"1977-2017: 40 ans de marche, 40 ans de luttes". L'affiche anniversaire annonce la manifestation de samedi d'un poing fermé posé sur un parterre arc-en-ciel, et résume quatre décennies de "mouvement pour réclamer des droits", et les "consolider", explique Clémence Zamora-Cruz, porte-parole de l'Inter-LGBT, l'association organisatrice. Le combat partait de loin.
"La première fois que je suis allé dans une boîte de nuit gay, à un moment, toutes les lumières se sont allumées. La police est entrée. On a commencé à nous fouiller, à nous traiter comme des sous-hommes", se souvient Jean-Luc Romero, 57 ans, le premier élu français à avoir rendu publique son homosexualité.
Jusqu'en 1981, l'homosexualité était considérée comme une maladie mentale en France. Les actes "impudiques ou contre nature" ne cessèrent qu'en 1982 d'être passibles d'emprisonnement. Forêts, espaces verts et toilettes publiques furent longtemps les seuls lieux de rencontre disponibles.
Jeune adulte, "je me suis fait arrêter dans une pissotière de la gare Saint-Lazare avec un autre homme", raconte Rodolphe, un prénom d'emprunt, 66 ans. "Les policiers voulaient prévenir ma famille. J'ai pleuré pour m'en sortir".
Des groupes homophobes sortaient pour "casser du pédé". "J'ai été frappé dans la rue à Toulon, où je vivais, puis à Paris, par des gens qui m'avaient repéré", narre Richard, la soixantaine.
La dépénalisation de l'homosexualité provoque un changement de décor radical. A Paris, les boîtes de nuit ouvrent en pagaille. "C'était les années Palace", du nom de ce bar légendaire dans la communauté LGBT, "avec des fêtes énormes, très drôles", se souvient Michel, actuel patron d'un bar gay réputé.
Au début du premier septennat de François Mitterrand, "on parlait de sept ans de bonheur" à venir, sourit Jean-Luc Romero. "Mais après, le sida nous est tombé dessus".
'Maladie honteuse'
Dans la communauté LGBT, les morts se comptent par milliers. La "maladie honteuse", qui décime particulièrement les homosexuels, sert de déclencheur à de nouvelles revendications. "Dans les années 1970, on voulait un droit à la différence. Avec le sida, on a pris conscience que quand l'un mourait, l'autre était mis à la porte. C'est là qu'on a commencé à parler du Pacs", remarque Jean-Luc Romero, qui dans son livre "SurVivant" raconte ses "trente ans" avec le virus.
Le pacte civil de solidarité, union civile accessible aux personnes de même sexe, est voté en 1999. Le mariage pour tous le sera en 2013. Au terme d'années de luttes, ponctuées chaque mois de juin d'une Marche des fiertés.

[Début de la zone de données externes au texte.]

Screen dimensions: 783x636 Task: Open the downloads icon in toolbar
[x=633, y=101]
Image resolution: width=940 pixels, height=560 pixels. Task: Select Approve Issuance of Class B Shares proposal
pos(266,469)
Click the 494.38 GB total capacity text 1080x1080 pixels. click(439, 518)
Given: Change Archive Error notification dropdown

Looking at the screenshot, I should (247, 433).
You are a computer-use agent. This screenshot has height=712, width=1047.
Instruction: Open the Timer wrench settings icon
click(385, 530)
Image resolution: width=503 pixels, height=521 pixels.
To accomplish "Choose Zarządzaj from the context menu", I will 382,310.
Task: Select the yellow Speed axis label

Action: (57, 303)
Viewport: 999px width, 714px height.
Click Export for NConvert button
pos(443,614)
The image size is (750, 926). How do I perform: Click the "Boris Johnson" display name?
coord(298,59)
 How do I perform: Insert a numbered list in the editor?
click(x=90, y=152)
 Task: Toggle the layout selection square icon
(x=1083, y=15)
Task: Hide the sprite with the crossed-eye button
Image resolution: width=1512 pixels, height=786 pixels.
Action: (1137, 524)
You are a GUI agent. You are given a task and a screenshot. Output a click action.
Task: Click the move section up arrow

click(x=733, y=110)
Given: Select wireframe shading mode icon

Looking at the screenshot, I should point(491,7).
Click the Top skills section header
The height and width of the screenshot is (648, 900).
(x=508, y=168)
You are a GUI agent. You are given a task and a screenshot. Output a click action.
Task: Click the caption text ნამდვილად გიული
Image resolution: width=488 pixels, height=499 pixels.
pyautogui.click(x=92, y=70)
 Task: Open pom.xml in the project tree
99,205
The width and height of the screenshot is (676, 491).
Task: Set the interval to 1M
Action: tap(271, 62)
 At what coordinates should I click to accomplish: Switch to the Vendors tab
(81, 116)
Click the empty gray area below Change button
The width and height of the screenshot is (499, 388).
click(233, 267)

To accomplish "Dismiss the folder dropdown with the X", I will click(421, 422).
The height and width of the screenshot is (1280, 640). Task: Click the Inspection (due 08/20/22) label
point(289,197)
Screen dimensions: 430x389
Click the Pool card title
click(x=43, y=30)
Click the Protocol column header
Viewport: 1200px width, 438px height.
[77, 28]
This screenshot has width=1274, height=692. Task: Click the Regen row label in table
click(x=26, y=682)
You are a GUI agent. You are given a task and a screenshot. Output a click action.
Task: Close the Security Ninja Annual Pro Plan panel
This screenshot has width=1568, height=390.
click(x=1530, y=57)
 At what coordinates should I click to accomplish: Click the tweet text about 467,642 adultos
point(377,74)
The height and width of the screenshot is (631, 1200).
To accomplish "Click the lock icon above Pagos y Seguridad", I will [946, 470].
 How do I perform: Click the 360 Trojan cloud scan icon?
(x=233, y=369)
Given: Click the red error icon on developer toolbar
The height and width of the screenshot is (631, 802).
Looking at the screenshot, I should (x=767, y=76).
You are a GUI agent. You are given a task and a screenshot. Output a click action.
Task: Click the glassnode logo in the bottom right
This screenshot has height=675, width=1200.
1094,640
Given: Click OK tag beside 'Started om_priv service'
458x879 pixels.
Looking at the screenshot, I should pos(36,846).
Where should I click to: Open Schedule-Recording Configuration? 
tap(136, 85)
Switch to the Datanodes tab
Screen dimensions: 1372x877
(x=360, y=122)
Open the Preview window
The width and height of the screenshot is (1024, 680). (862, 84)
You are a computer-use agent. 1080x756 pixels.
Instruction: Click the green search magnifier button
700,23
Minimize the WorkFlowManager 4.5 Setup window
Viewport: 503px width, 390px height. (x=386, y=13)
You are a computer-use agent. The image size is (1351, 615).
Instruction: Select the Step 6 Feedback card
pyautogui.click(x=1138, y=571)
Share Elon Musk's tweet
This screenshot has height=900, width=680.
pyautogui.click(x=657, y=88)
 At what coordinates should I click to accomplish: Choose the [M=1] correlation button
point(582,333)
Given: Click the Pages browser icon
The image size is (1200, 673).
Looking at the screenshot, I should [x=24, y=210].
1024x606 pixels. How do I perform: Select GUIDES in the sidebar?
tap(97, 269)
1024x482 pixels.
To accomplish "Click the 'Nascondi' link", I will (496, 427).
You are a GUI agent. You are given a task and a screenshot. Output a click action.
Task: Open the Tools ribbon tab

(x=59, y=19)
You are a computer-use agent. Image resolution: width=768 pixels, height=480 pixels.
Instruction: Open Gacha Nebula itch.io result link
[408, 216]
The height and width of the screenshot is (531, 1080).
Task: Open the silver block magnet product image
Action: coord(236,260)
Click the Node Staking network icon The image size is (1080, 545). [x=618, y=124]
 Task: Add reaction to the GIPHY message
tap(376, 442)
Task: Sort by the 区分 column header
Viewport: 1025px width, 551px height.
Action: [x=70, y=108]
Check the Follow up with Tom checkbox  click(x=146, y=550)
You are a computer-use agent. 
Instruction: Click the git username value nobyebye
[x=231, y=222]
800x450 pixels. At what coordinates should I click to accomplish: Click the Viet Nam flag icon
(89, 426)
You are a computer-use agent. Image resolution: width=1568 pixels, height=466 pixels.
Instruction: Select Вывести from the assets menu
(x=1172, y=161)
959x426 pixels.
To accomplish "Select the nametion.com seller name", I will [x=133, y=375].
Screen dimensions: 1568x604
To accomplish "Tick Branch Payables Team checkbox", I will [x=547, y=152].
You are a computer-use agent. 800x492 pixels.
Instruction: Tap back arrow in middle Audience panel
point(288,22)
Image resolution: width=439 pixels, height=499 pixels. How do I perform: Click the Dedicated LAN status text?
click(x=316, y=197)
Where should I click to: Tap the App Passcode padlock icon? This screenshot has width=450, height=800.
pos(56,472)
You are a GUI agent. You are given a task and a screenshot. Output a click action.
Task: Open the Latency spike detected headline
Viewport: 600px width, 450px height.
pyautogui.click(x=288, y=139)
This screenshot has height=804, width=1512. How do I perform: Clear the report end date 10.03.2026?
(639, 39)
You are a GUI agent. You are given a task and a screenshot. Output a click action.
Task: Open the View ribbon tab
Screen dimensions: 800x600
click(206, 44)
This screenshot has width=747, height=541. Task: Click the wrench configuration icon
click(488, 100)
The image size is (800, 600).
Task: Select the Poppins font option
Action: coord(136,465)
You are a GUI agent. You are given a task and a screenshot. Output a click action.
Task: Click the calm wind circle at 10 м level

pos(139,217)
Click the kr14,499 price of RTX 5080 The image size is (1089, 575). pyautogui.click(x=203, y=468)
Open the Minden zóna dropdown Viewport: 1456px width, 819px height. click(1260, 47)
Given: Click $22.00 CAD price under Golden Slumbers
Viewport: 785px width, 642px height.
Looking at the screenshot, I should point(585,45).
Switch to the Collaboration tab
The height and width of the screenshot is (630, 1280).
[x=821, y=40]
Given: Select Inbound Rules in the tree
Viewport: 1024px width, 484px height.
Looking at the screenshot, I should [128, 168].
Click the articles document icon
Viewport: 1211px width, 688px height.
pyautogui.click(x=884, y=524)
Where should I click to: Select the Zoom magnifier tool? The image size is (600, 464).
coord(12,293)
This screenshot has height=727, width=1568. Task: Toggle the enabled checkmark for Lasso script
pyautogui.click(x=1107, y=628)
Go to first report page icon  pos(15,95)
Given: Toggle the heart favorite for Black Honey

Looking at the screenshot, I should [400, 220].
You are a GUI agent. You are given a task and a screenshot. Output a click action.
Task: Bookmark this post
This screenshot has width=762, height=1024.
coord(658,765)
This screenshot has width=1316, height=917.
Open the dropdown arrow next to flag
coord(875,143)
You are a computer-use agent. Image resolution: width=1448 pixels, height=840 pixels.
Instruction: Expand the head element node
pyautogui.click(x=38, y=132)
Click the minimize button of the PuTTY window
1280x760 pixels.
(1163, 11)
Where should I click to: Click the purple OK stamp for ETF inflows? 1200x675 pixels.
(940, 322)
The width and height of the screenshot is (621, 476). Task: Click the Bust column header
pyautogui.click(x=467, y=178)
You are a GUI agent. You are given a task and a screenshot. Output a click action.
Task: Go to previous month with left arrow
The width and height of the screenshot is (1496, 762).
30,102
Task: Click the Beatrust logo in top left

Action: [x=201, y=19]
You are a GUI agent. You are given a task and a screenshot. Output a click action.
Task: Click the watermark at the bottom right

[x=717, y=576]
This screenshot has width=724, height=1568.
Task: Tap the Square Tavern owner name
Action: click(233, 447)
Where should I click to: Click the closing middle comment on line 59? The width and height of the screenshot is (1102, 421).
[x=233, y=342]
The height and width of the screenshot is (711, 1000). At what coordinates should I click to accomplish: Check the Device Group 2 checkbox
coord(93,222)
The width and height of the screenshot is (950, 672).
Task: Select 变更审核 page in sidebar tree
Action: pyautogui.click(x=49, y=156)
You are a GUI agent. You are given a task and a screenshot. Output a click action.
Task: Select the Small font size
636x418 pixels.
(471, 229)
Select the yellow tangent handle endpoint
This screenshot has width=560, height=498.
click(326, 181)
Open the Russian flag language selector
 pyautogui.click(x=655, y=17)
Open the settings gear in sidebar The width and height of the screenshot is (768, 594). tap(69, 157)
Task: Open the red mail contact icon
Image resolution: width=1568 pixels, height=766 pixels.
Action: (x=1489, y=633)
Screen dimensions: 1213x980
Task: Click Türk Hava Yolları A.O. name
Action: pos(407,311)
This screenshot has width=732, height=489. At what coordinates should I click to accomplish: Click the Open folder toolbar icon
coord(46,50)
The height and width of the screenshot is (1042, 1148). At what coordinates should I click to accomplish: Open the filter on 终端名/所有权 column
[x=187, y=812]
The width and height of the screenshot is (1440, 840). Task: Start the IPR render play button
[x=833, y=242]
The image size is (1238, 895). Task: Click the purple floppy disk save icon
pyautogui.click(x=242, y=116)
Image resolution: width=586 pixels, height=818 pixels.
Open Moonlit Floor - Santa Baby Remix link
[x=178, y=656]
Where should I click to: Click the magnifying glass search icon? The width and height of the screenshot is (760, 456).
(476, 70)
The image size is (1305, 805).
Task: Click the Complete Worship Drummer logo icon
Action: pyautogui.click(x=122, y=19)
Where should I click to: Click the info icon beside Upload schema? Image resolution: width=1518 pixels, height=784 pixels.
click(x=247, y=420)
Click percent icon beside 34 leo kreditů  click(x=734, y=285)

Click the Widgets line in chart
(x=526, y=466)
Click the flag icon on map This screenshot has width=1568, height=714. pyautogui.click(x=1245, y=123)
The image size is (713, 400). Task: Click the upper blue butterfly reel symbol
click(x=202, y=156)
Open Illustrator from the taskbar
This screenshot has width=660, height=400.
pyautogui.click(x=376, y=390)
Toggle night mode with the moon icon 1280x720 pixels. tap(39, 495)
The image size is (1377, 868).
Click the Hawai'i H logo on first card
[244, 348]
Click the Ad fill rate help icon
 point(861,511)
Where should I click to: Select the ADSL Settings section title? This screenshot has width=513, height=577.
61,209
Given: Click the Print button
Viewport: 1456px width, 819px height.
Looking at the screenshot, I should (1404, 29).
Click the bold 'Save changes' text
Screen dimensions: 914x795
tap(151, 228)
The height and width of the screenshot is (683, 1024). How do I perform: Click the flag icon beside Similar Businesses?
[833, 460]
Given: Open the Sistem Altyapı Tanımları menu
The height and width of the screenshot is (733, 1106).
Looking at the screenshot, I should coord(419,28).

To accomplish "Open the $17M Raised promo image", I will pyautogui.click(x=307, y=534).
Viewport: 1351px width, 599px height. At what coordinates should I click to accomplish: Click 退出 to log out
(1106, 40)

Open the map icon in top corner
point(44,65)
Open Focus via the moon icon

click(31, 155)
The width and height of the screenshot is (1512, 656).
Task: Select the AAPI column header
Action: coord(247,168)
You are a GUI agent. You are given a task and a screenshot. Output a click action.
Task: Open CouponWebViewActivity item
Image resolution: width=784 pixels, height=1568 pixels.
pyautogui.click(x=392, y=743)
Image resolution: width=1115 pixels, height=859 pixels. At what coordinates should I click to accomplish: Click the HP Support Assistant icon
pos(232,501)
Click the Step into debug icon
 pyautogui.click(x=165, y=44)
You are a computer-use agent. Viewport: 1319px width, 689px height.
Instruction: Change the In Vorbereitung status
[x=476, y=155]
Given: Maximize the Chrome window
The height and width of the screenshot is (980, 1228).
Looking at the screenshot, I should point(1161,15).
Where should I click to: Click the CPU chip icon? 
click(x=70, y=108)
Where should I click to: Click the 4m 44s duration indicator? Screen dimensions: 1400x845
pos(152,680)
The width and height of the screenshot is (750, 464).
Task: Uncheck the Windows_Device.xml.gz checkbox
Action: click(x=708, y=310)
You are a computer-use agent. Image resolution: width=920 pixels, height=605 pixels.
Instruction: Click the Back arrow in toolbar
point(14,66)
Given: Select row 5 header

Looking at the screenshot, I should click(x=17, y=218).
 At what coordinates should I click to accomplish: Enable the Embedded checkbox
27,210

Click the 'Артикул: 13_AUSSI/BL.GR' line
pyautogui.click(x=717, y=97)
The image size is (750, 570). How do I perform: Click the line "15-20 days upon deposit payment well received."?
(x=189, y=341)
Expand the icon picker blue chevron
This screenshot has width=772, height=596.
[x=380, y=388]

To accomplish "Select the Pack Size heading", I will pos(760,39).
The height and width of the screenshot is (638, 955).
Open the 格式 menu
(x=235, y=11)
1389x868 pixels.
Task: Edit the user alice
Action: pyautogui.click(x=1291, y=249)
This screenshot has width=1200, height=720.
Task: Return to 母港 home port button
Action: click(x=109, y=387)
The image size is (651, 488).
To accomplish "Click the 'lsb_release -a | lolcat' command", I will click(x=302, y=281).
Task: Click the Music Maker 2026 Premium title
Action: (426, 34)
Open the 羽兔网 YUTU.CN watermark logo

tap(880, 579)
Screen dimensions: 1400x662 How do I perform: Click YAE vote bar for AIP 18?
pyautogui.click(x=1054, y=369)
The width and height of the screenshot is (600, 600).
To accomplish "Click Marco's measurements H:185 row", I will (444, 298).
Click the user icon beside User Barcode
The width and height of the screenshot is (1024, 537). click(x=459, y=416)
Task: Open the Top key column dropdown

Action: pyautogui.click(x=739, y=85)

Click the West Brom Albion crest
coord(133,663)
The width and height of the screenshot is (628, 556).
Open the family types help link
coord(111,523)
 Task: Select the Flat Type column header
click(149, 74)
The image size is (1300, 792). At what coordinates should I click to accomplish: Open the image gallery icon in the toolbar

La date n'est pas un hasard. La première "Gay pride" (fierté gay) fut célébrée en juin 1970 à New-York, un an après les "émeutes de Stonewall", un bar "LGBT-friendly" de la ville où des centaines de personnes s'étaient opposées à une descente policière.
"Ce qui se joue dans cette manifestation, c'est la question de l'égalité des droits", rendue "visible" par un "collectif", analyse le sociologue Eric Fassin. En quarante ans, on est passé du traitement d'une "pathologie homosexuelle" à celui d'une "politique homosexuelle", ajoute-t-il.
"Avant, il y avait une homophobie d'Etat", observe Yohann Roszewitch, conseiller de la Délégation interministérielle à la lutte contre le racisme, l'antisémitisme, et la haine anti-LGBT. "Cette année, pour la première fois, l'Etat est partenaire de la Marche des fiertés", se félicite-t-il.
Plus d'acceptation, d'intégration. Dans les grandes villes, des jeunes de même sexe se tiennent désormais librement la main, s'embrassent. Le mariage pour tous, qui avait provoqué des débats houleux en 2012-2013, est mieux accepté.
Ce qui n'empêche une augmentation de 20% des actes homophobes en 2016, selon l'association SOS homophobie. "Les rétrogrades sont toujours là", harangue Clémence Zamora-Cruz, de l'Inter-LGBT. "Notre mouvement doit continuer à se mobiliser".
Samedi, le slogan de la Marche sera "la PMA pour toutes, sans condition et sans restriction". La procréation médicalement assistée est aujourd'hui accessible aux seuls couples hétérosexuels. Le candidat Emmanuel Macron, au printemps 2017, s'était dit "favorable" à son ouverture "aux couples de lesbiennes et aux femmes célibataires".